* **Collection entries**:
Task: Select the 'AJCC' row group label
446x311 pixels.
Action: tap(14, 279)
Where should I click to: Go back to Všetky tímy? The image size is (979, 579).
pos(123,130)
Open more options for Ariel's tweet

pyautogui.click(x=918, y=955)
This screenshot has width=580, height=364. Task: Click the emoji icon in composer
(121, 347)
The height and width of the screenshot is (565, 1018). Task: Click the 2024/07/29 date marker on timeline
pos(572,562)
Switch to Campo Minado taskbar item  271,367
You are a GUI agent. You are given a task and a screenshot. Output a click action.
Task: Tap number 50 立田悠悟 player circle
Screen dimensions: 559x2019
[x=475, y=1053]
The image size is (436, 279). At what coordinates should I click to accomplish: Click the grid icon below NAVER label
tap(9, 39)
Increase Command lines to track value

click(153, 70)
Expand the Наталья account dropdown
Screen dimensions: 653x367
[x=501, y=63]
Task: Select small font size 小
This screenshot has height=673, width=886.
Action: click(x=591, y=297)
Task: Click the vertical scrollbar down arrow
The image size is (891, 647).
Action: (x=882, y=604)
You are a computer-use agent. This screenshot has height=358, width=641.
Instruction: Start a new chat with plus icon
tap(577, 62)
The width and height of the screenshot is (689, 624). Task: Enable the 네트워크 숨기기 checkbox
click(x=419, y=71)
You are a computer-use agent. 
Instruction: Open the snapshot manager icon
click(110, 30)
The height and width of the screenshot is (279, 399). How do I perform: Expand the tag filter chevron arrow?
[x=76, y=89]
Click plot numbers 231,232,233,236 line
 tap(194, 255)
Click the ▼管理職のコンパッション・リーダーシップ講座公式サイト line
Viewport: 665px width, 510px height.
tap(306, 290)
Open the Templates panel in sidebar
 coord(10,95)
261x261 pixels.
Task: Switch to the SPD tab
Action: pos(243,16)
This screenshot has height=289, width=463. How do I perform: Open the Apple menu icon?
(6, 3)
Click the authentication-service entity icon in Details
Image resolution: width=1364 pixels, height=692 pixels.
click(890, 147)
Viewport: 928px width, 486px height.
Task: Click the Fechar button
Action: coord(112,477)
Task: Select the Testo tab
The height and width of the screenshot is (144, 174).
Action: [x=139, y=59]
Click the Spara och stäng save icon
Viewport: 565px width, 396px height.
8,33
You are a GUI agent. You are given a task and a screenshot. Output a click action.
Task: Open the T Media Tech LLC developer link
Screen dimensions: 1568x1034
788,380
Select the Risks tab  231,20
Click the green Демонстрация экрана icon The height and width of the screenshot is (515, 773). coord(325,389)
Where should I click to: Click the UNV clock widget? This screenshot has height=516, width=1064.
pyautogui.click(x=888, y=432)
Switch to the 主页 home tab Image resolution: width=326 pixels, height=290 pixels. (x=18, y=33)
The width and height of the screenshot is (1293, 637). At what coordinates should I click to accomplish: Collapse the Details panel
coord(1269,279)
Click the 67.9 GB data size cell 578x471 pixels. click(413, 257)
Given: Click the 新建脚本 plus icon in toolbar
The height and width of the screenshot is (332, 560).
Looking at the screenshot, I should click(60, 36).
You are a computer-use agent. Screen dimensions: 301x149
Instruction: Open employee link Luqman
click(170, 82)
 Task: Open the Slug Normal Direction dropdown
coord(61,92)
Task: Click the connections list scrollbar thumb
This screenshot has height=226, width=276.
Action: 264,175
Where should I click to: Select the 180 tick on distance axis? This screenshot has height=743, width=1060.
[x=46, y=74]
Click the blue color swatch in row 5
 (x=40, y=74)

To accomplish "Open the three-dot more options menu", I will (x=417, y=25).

* **Problem details**: Copy nothing beyond the line containing "Switch to Campo". Transcribe exactly from the first line of the entries down to that line, inclusive.

* **Response box**:
Task: Select the 'AJCC' row group label
446x311 pixels.
Action: tap(14, 279)
Where should I click to: Go back to Všetky tímy? The image size is (979, 579).
pos(123,130)
Open more options for Ariel's tweet

pyautogui.click(x=918, y=955)
This screenshot has width=580, height=364. Task: Click the emoji icon in composer
(121, 347)
The height and width of the screenshot is (565, 1018). Task: Click the 2024/07/29 date marker on timeline
pos(572,562)
Switch to Campo Minado taskbar item  271,367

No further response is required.